- Church: Episcopal Church
- Diocese: Colorado
- Elected: May 19, 1954
- In office: 1955–1969
- Predecessor: Harold L. Bowen
- Successor: Edwin B. Thayer
- Previous post: Coadjutor Bishop of Colorado (1954-1955)

Orders
- Ordination: June 1929 by Benjamin F. P. Ivins
- Consecration: September 29, 1954 by Stephen F. Bayne Jr.

Personal details
- Born: January 3, 1904 Terre Haute, Indiana, United States
- Died: September 6, 1977 (aged 73) San Francisco, California, United States
- Denomination: Anglican
- Parents: Joseph William Minnis & Sarah Summerville
- Spouse: Mary Katherine Abell ​ ​(m. 1933)​
- Children: 4

= Joseph Minnis =

American bishop

Joseph Summerville Minnis (January 3, 1904 - September 6, 1977) was the sixth bishop of Colorado in The Episcopal Church, serving from 1954 until his removal from office in 1969 after a closed-door church trial.

==Early life and education==
Minnis was born on January 3, 1904, in Terre Haute, Indiana, the son of Joseph William Minnis and Sarah Summerville.
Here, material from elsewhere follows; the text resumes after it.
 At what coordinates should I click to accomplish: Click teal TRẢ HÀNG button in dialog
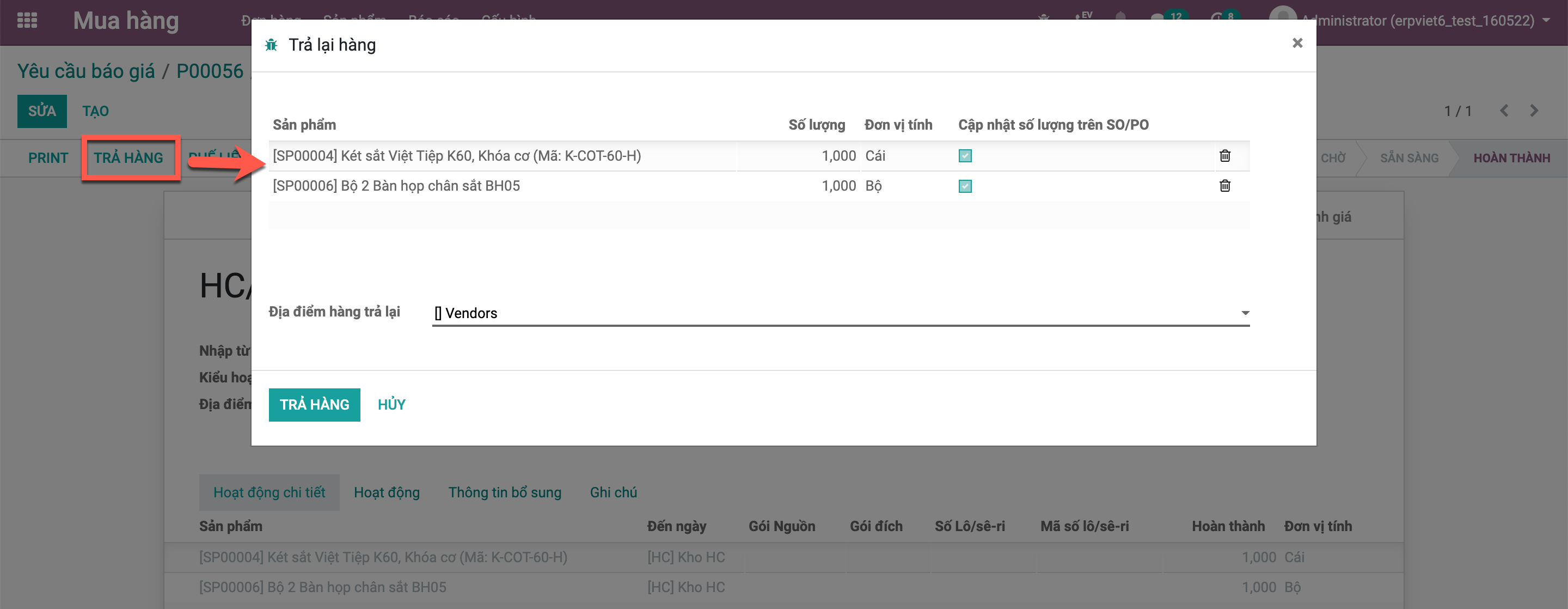point(314,404)
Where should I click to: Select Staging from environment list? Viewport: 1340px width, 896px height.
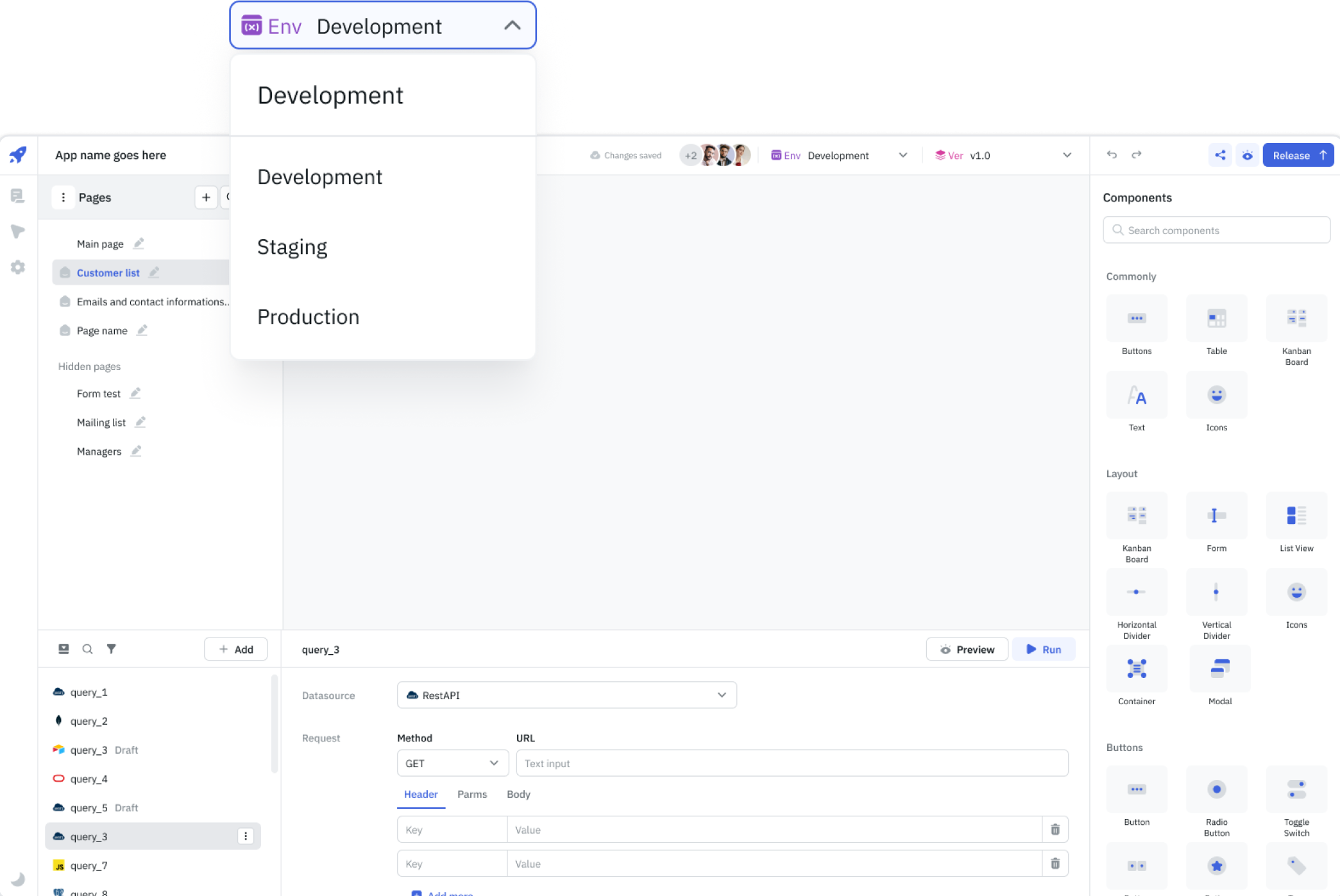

He was educated at the Bloom High School, and then at Nashotah House from where he graduated in 1929 with a Bachelor of Divinity, and awarded a Doctor of Divinity in 1947.

==Ordained ministry==
Minnis was ordained deacon in Dec 1928, and priest in June 1929, by Bishop Benjamin F. P. Ivins of Milwaukee. He married Mary Katherine Abell on June 5, 1933, and together had four children. He served on the Staff City Mission in Chicago between 1927 and 1928. After ordination, he served in St Mark's Church in Beaver Dam, Wisconsin, while a short time later, in 1929, he became assistant priest at the Church of the Atonement in Chicago. In 1931 he was appointed a Long-term fellow at the College of Preachers of the Washington National Cathedral, while in 1932, he became chaplain of the State Penitentiary, and rector of Christ Church in Joliet, Illinois. In 1943, he was appointed vicar of the Church of the Intercession in New York City, where he remained till 1954.

==Bishop==
On May 19, 1954, Minnis was elected Coadjutor Bishop of Colorado on the first ballot, during a diocesan convention. He was consecrated on September 29, 1954, by Bishop Stephen F. Bayne Jr. of Olympia. He then succeeded as diocesan on February 1, 1955.

==Removal from Office==
Minnis was charged and deposed for breaking his ordination vows in 1968, in front of a board made up of nine members, and chaired by Bishop John Seville Higgins of Rhode Island. The specific details of the accusations were not made public. He was forced to resign, becoming effective on January 3, 1969, and was banished from the diocese.